L'OBJECTIF DE BAGDAD EST DE FAIRE RENDRE LES ARMES AU PKK


Il s'agit d'une étape très importante. Cependant, Ankara souhaite également que le PKK soit reconnu comme une organisation terroriste par une décision du Parlement irakien. L'Irak n'en est pas encore là. Quant aux raisons : l'Iran ne veut pas de cette décision. La dynamique interne de l'Irak (Hashd al-Shaabi et structures similaires) n'est pas prête pour cette décision. On craint que le chaos ne s'installe dans le pays. Bagdad est affecté par les suggestions de tierces parties selon lesquelles "cette décision rendra permanentes les opérations de la Türkiye en Irak". La partie irakienne souhaite conclure avec la Türkiye un accord similaire à celui qu'elle a conclu avec l'Iran. Elle prévoit de limiter les activités du PKK sans le qualifier d'organisation terroriste. Le porte-parole du gouvernement irakien, Al-Awwadi, a déclaré : "Chaque membre du PKK en Irak sera reconnu comme un réfugié politique, mais n'aura pas le droit de s'engager dans des activités politiques et militaires ou de porter des armes".


Cela ne fera que gagner du temps au PKK. C'est pourquoi Ankara se réserve le droit d'agir. Son objectif est de fermer le verrou du nord de l'Irak au cours de l'été. Dans ce cas, les discussions sur les opérations conjointes dans la lutte contre le terrorisme et la création prévue d'un centre d'opération conjoint entre les deux pays devraient également être abordées.


Le centre d'opération conjoint a été inclus dans l'accord-cadre stratégique. Il s'agit maintenant de déterminer où ce centre d'opération sera établi, quelle sera sa description de poste, combien de personnes travailleront dans ce centre et d'autres sujets similaires. Il s'agit également d'une étape très importante. Toutefois, il existe des différences de nuances entre Ankara et Bagdad concernant leurs attentes à l'égard du centre d'opération.


LE TERRORISME DISPARAÎTRA D'UNE MANIÈRE OU D'UNE AUTRE


La partie irakienne souhaite la création d'un centre d'opération axé sur la sécurité frontalière afin de sécuriser ses frontières. Ankara, en revanche, met l'accent sur une coopération plus globale dans le cadre de laquelle les activités dans le nord de l'Irak seront coordonnées, la sécurité des civils, la prévention du transit terroriste et l'échange de renseignements sur les mesures prises dans des régions telles que Qandil, Makhmur, Sinjar et la frontière syrienne, en plus de la sécurité frontalière.


Il s'agit là d'un point important : La portée du centre d'opérations conjoint, qui sera décidée dans un avenir proche, n'affectera pas l'opération antiterroriste prévue par la Türkiye.

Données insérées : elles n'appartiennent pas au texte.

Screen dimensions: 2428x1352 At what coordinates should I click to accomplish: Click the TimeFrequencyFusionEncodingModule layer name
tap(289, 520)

La création du centre d'opérations et les plans opérationnels de la Türkiye sont des questions indépendantes. Ankara apprécie le soutien et la coopération de Bagdad dans ce contexte, mais ne veut pas que quiconque se mette en travers de son chemin. La déclaration du président Erdoğan est importante en ce sens : "Nous détruirons le terrorisme d'une manière ou d'une autre."


Troisièmement. Lors de la visite d'Erdoğan à Bagdad, le projet de Route de Développement a été signé par quatre pays - la Türkiye, l'Irak, les Émirats arabes unis et le Qatar. En d'autres termes, la pâte est sortie du tube. Il s'agit d'un projet vital. Il est source de prospérité pour l'Irak et la Türkiye et de stabilité pour la région. Une fois réalisé, le projet sera le ciment économique et politique du paradigme de sécurité que j'ai mentionné plus haut.

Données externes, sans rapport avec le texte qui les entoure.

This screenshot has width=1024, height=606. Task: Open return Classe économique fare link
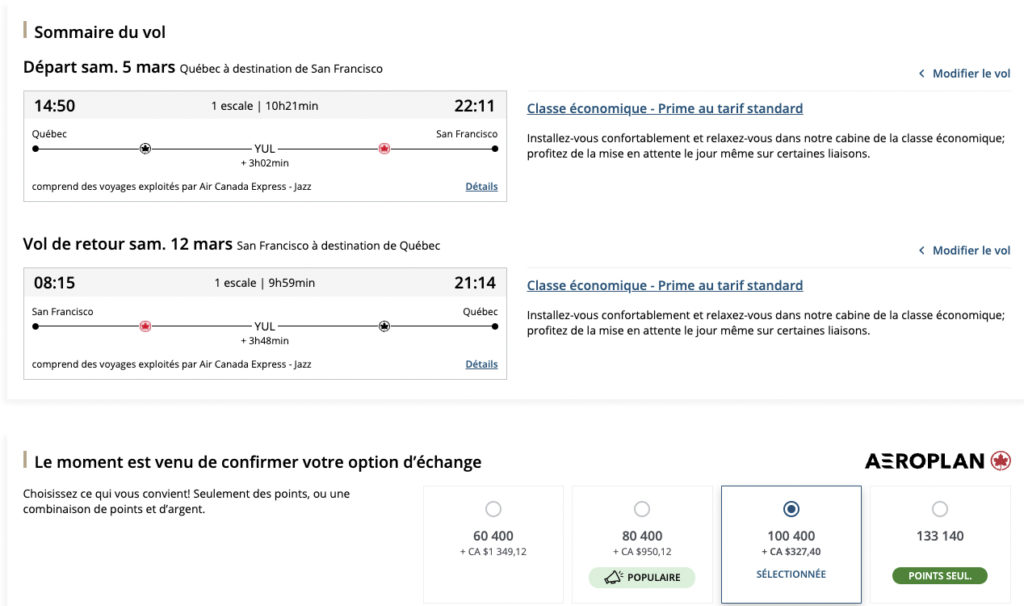[664, 286]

Ce tableau nous indique que le volet irakien du projet terroriste élargi s'est effondré. Nous le verrons plus clairement lorsque la Route du Développement sera réalisée. Le volet syrien de la question est un autre sujet de débat. On sait que les États-Unis veulent aborder la question dans une perspective régionale plus large. Dans ce contexte, les consultations américano-turques sur la lutte contre le terrorisme ont repris. La première réunion s'est tenue récemment à Ankara. Ce processus devrait également être suivi de près.